## START DATA SUPPLIED
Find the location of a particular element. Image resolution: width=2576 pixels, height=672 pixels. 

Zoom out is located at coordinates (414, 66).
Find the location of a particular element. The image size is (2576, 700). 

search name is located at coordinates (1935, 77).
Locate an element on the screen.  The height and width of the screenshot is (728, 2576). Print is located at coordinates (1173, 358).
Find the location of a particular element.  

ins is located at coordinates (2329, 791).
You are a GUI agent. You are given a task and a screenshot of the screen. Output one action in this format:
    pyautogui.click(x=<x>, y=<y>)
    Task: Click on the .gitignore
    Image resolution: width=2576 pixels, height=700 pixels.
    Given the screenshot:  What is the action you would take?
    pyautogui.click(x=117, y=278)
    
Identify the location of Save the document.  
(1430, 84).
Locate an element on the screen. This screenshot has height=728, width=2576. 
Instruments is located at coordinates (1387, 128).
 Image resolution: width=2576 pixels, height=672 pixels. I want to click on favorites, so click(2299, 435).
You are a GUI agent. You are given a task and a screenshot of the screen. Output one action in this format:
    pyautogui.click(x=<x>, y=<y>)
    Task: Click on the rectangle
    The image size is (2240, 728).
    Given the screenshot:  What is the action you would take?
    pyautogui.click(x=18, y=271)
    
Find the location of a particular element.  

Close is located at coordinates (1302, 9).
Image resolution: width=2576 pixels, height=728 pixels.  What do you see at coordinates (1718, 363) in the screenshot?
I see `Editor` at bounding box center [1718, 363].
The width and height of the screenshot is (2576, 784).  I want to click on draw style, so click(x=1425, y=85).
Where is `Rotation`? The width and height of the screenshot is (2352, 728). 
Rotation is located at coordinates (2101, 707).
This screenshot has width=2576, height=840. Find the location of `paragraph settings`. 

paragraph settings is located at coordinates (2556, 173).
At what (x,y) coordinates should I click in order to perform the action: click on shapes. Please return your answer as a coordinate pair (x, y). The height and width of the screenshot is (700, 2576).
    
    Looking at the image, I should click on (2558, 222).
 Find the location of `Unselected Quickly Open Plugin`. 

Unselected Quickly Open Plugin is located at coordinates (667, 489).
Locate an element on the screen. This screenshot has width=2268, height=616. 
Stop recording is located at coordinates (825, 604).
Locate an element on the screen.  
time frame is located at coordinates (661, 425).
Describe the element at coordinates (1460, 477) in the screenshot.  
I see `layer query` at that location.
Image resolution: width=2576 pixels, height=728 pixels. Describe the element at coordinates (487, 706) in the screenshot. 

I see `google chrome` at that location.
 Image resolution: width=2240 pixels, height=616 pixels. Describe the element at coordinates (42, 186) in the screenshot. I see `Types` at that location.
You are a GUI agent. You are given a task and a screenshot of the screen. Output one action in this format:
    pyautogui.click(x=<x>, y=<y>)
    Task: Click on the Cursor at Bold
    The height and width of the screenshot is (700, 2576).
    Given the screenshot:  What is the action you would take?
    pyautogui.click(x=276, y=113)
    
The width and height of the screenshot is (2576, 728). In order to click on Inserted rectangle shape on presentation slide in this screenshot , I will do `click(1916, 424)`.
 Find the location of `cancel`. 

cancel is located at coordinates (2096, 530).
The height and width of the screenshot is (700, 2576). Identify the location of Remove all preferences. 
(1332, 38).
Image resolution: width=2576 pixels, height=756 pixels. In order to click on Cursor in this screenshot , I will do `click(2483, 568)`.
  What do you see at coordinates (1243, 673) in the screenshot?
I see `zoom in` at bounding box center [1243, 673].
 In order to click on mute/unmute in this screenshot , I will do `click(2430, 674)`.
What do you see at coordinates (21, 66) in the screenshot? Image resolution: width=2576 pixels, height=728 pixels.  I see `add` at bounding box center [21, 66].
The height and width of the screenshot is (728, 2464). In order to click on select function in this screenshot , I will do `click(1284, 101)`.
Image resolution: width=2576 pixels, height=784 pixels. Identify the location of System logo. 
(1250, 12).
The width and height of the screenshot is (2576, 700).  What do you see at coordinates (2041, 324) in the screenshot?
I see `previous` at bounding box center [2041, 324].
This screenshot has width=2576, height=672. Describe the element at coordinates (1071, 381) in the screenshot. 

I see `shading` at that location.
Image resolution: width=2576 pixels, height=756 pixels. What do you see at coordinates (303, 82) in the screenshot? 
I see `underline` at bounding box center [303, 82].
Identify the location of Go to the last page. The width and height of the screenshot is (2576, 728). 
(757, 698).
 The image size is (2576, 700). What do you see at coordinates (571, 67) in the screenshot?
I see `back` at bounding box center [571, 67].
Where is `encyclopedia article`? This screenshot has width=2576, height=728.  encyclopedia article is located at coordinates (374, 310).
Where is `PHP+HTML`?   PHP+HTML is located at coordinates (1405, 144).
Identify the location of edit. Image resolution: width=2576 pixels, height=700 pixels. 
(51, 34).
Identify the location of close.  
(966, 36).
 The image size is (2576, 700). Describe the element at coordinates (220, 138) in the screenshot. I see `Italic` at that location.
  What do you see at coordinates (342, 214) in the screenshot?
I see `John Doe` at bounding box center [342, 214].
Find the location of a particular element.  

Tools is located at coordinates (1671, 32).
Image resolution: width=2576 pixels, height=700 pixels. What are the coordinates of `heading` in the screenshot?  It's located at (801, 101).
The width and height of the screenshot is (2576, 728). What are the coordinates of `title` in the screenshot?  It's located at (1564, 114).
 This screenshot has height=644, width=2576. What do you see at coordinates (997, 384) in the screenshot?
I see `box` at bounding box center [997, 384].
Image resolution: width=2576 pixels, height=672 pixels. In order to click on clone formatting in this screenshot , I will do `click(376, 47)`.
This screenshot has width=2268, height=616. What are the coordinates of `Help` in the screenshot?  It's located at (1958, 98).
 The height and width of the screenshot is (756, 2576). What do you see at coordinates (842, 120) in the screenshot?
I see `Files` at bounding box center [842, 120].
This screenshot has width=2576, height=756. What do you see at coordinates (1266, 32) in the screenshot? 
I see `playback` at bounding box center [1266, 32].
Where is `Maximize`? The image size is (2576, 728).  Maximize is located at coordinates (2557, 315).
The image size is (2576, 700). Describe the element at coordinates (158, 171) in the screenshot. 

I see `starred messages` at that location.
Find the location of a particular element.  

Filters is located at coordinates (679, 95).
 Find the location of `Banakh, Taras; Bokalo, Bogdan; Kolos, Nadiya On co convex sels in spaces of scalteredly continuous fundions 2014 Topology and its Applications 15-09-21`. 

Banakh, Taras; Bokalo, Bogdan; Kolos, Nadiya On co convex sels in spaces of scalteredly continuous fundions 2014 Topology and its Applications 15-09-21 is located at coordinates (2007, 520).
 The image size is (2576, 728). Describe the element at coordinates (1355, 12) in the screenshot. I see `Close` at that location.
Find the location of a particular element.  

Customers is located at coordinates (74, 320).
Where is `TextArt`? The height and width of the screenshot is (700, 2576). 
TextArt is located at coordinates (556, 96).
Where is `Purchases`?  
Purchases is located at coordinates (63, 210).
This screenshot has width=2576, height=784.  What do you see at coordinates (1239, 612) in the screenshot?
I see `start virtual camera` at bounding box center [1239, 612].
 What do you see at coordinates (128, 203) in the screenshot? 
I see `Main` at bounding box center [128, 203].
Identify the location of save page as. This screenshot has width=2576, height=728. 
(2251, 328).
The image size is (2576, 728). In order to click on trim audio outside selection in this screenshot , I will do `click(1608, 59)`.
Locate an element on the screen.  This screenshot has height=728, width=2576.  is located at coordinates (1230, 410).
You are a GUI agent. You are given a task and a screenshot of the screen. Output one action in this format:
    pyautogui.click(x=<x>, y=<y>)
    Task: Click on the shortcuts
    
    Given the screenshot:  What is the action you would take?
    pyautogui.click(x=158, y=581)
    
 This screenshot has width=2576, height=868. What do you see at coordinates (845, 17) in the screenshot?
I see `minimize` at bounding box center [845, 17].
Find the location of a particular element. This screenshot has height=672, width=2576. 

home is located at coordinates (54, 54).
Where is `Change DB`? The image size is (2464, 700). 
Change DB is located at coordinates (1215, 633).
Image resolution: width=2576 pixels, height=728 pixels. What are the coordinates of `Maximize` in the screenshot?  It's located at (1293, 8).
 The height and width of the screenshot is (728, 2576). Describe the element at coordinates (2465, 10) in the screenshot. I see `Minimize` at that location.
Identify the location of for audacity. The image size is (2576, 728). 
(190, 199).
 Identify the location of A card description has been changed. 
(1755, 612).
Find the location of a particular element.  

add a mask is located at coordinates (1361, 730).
## END DATA SUPPLIED
Rewrite the part of the material that opens with the line containing "Identify the location of A" and runs through its end, replacing "particular element" with "specific control" and leaving everything else unchanged.

 Identify the location of A card description has been changed. 
(1755, 612).
Find the location of a specific control.  

add a mask is located at coordinates (1361, 730).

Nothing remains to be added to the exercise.